- [Explore the material]:
1) Condense the paragraph of the extract on George Manker Watters that begins "George Manker Watters (April 27, 1890" into a short list that keeps its main facts.
2) Resume the extract on George Manker Watters, starting after its last sentence.

- [Extract to read]:

= = = = =

George Manker Watters (April 27, 1890 (Note: Primary documents vary as to when George Watters was born and vary on his middle name. According to U.S., Social Security Applications and Claims Index, 1936-2007 and the California, U.S., Death Index, 1940-1997, George Manker Watters was born in Rochester, New York on April 27, 1892. However, Watters's World War I and World War II draft registration cards list his name as George Daniel Watters and his date of birth in Rochester as two years earlier on April 27, 1890. The latter draft card from 1942 gives occupation details which identically match Watters position with Fox Theatres as detailed in his 1943 obituary.
Additionally, the earlier birth date of 1890 matches census records for George Watters in both the 1920 United States Federal Census and 1930 United States Federal Census where his wife's name is also given. It also matches biographical details about George Manker Watters published in Two Rivers Reporter on April 2, 1929 which states he was 18 years old in 1908 when he was managing a theatre company in his early career followed by a period managing the Princess Theatre in Des Moines, Iowa. Newspaper reports from Iowa matching this early account of his career use the name George D. Watters. and newspapers from his home town of Des Moines, Iowa covered his work as the playwright of Burlesque using his birth name of George D. Watters. In 1917 Watters married the actress Tamnson Manker. His later pen name of George Manker Watters appears to have been adopted from his wife's maiden surname.) – March 14, 1943) was an American playwright, screenwriter, theatre manager, and film and theatre company executive. Born George Daniel Watters II, he was the son of organist George Daniel Watters I and grew up in Des Moines, Iowa where his father had worked as organist at St. Ambrose Cathedral. He began his career at the age of 18 as theatrical manager of a traveling theatre company; a post he held until 1910. He briefly lived in New York City before returning to his native city of Des Moines in 1911 to become manager of the Princess Theatre. He married Tamzon Manker, an actress working for him at the Princess, in June 1917, and later adopted her surname when he began working as a playwright using the name George Manker Watters.

= = = = =

- [Record excerpts]:
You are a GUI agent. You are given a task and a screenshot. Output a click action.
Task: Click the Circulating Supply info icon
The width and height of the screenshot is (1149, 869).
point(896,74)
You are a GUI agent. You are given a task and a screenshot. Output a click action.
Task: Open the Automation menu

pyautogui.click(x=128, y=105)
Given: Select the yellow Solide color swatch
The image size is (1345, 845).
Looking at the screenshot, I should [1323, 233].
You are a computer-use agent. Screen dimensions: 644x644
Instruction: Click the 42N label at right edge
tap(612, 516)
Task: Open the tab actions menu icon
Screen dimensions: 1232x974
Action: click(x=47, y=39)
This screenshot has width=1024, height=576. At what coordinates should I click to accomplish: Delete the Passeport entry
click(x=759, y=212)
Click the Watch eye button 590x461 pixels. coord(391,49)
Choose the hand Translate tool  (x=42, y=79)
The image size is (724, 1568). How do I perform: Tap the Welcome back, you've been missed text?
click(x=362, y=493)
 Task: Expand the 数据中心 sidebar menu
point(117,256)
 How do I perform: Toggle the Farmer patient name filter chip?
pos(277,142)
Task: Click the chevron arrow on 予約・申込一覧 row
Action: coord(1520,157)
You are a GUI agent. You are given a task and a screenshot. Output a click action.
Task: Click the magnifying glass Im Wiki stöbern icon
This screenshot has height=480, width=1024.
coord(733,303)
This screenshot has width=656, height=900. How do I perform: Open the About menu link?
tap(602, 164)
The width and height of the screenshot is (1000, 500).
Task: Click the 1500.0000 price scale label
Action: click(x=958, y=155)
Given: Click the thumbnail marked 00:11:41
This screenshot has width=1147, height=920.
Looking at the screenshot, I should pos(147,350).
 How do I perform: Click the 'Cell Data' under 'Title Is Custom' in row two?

= = = = =

- [Task-by-task outputs]:
1)
- Primary documents disagree on George Watters's birth date and middle name.
- The U.S. Social Security Applications and Claims Index, 1936-2007, and the California Death Index, 1940-1997, name him George Manker Watters, born in Rochester, New York, on April 27, 1892.
- His World War I and World War II draft registration cards name him George Daniel Watters, born in Rochester on April 27, 1890.
- The occupation details on the 1942 draft card match his position with Fox Theatres as described in his 1943 obituary.

2)
In December 1918 Watters resigned from his post at the Princess Theatre after co-founding the New Art Film Corporation in Des Moines, and moved to California in January 1919 where the company leased the former studio of the recently defunct Balboa Amusement Producing Company in Long Beach. Watters wrote his first screenplay for the company's first picture, the 1919 silent film The Solitary Sin, for which he also served as producer. The film company folded in 1921, and after this Watters worked for the next five years as a theatre manager in various locations, including Texas, Arkansas, Alabama, and Ohio.

By 1926 Watters was manager of Boadway's Astor Theatre. With Arthur Hopkins, he co-authored the play Burlesque which was a hit on Boadway in 1927–1928. In 1928 Watters moved to Los Angeles to join the writing staff of Paramount Pictures who had acquired to film rights to Burlesque. He remained active as a screenwriter in Hollywood through 1937, and then worked as an executive for Fox Theatres under Charles Skouras. At the time of his death in Los Angeles in 1943 he was director of the Los Angeles Theater Defense Bureau and was a leader in the War Activities Committee of the Motion Pictures Industry.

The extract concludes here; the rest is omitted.